A l'expiration du contrat de travail, l'employeur doit délivrer au salarié un certificat de travail. Depuis le 13 avril 2016,la remise tardive du certificat de travail ne cause pas nécessairement un préjudice au salarié.

La remise d'un certificat de travail est impérative, dès la rupture du contrat, quels que soient la nature du contrat de travail et les motifs de rupture. 

Le certificat de travail étant quérable, la seule obligation de l'employeur est de l'établir et d'informer le salarié qu'il est à sa disposition.


Les mentions

Selon l'article D. 1234-6 du Code du travail, le certificat de travail doit contenir les éléments obligatoires suivants : date d'entrée et date de sortie du salarié dans les effectifs ; nature du ou des emplois occupés ; nom et adresse du salarié ; nom, raison sociale et adresse de l'employeur ; lieu et date de la délivrance ; signature de l'employeur ; mention relative aux garanties frais de santé et prévoyance.

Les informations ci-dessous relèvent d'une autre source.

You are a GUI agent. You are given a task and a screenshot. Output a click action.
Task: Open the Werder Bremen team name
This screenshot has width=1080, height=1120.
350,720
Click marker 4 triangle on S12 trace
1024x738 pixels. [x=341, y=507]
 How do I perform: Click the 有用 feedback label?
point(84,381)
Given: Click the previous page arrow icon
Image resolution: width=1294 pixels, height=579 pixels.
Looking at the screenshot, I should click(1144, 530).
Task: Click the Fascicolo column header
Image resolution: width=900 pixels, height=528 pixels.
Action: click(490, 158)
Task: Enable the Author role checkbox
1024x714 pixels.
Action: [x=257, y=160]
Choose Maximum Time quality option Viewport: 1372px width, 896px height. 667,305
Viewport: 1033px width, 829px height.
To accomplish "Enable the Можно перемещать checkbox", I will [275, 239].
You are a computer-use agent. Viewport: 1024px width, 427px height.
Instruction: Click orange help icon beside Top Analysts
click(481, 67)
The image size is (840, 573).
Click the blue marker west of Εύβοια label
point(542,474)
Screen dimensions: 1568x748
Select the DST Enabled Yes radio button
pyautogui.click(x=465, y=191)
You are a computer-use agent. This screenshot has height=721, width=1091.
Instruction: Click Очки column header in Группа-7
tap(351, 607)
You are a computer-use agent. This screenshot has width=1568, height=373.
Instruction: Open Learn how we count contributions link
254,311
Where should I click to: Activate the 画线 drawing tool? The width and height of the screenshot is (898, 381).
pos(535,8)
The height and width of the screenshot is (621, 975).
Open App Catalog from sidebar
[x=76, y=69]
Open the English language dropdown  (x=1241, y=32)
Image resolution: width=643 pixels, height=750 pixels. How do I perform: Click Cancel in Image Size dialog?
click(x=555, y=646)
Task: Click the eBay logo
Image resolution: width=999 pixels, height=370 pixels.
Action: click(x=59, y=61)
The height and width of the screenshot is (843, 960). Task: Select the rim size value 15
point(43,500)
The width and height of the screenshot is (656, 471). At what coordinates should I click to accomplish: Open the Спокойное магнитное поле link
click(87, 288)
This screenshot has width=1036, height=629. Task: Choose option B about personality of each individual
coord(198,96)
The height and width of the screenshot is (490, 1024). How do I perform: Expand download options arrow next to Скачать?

Des mentions facultatives peuvent être ajoutées sur le certificat, à condition que les deux parties donnent leur accord.

Deux types de mentions sont interdites : les mentions discriminatoires et le motif de la rupture.

Le défaut de remise du certificat

L'employeur peut être condamné à délivrer le certificat sous astreinte (lequel devient alors portable). 
Depuis le 13 avril 2016, l'employeur peut être condamné à verser des dommages-intérêts au salarié, si ce dernier arrive à démontrer que la remise tardive lui a causé un préjudice.